Friday, December 18, 2009

The Adam Lambert Problem

Stick with Peggy Noonan's latest column long enough and you'll come to her excellent point:
This was behind the resentment at the Adam Lambert incident on ABC in November. The compromise was breached. It was a broadcast network, it was prime time, it was the American Music Awards featuring singers your 11-year-old wants to see, and your 8-year-old. And Mr. Lambert came on and—again, in front of your children, in the living room, in the middle of your peaceful evening—uncorked an act in which he, in the words of various news reports the next day, performed "faux oral sex" featuring "S&M play," "bondage gear," "same-sex makeouts" and "walking a man and woman around the stage on a leash."

People were offended, and they complained. Mr. Lambert seemed surprised and puzzled. With an idiot's logic that was nonetheless logic, he suggested he was the focus of bigotry: They let women act perverse on TV all the time, so why can't a gay man do it? Fifteen hundred callers didn't see it as he did and complained to ABC, which was negligent but in the end responsive: They changed the West Coast feed and apparently kept Mr. Lambert off "Good Morning America."

Mr. Lambert's act left viewers feeling not just offended but assaulted. Again, "we don't care what you do in New York," but don't include us in it, don't bring it into our homes. Our children are here.

I don't mean to make too much of it. In the great scheme of things a creepy musical act doesn't matter much. But increasingly people feel at the mercy of the Adam Lamberts, who of course view themselves, when criticized, as victims of prudery and closed-mindedness. America is not prudish or closed-minded, it is exhausted. It cannot be exaggerated, how much Americans feel besieged by the culture of their own country, and to what lengths they have to go to protect their children from it.

(Emphasis mine.)

Across the political spectrum, Americans, for the most part, are a live and let live kind of people. Things like the Lambert episode, the health-care debate, the global warming dishonesty, heck, even the new movie, Avatar - it's just all too much. It's like we've got our volume controls dialed up to 11.

Well, enough. Things aren't so bad. Mr. Lambert, who I think is quite talented, can do what he wants but he should respect the feelings of the most of middle-America. (Shoot, he wanted to shock people and he did and this, well, shocked him. Go figure.) Most people like their current health-care plans and don't mind helping people who need a hand but don't want to turn this part of their lives over to the government. Most everyone wants clean air and water and will do what they can to help out but not if the reasons for doing so were ginned up by a group for a particular political agenda.
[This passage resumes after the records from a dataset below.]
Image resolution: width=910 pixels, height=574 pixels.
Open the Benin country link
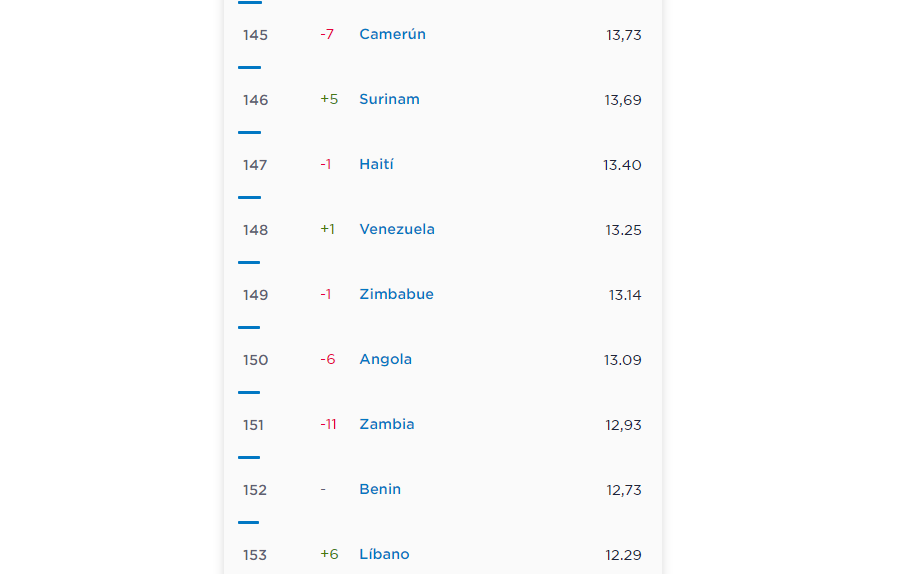[x=380, y=489]
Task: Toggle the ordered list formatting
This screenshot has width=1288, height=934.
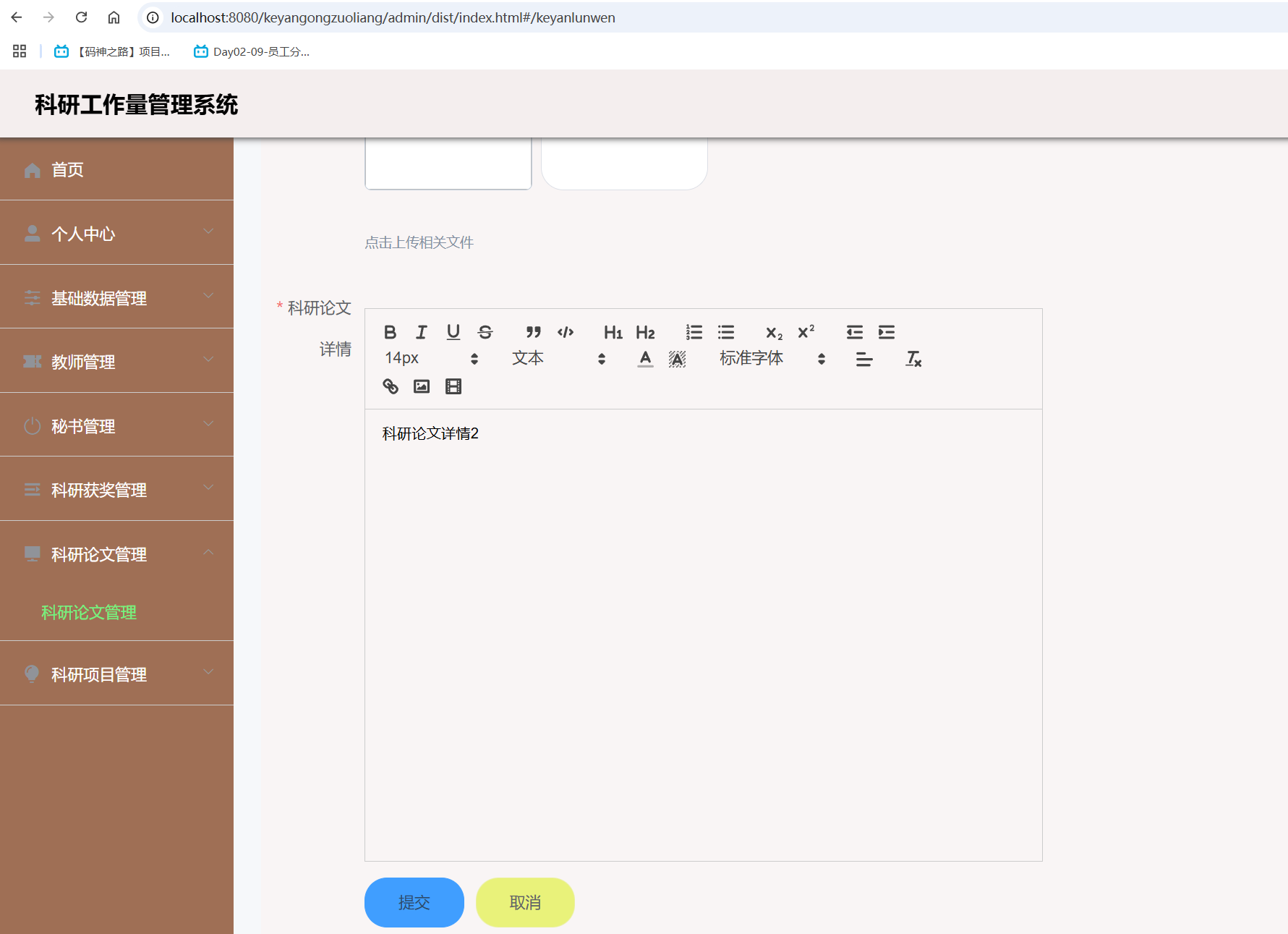Action: point(694,332)
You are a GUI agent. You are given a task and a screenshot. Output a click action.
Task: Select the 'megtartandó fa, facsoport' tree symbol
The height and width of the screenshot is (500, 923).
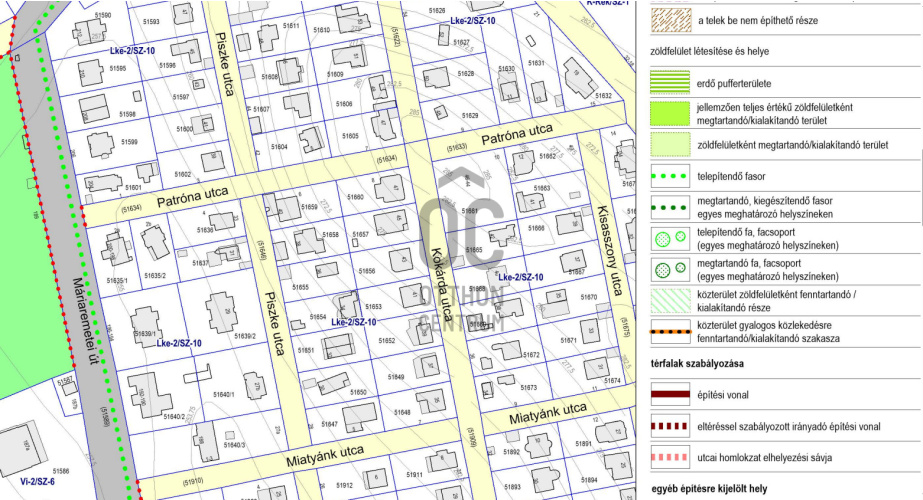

We'll found our way. We always have. No reason to think we won't now.

1 comment:

  1. Adam Lambert's performance was aired at nearly 11 pm, after many, many previous "offensive" acts. Lady Gaga smashed Whiskey bottles on her piano, Janet Jackson grabbed her male dancers crotch, Rhianna was wearing strips of electrical tape and had machine gun-toting background dancers, Shakira was grinding her pelvis into the face of the nation... And that was just that night. She's a hypocrite if she let an 8 and 11 year old stay up till 11 pm to watch something that was rated PG14 or supports those who did.

    Seriously, how can one man's performance, on a television show, late in the evening be all that important in the grand scheme of life? It always saddens me that people spend all that hate and anger at the wrong place - there is so much happening in the country and world to be angry at - put the energy towards those things, not some guy singing a song.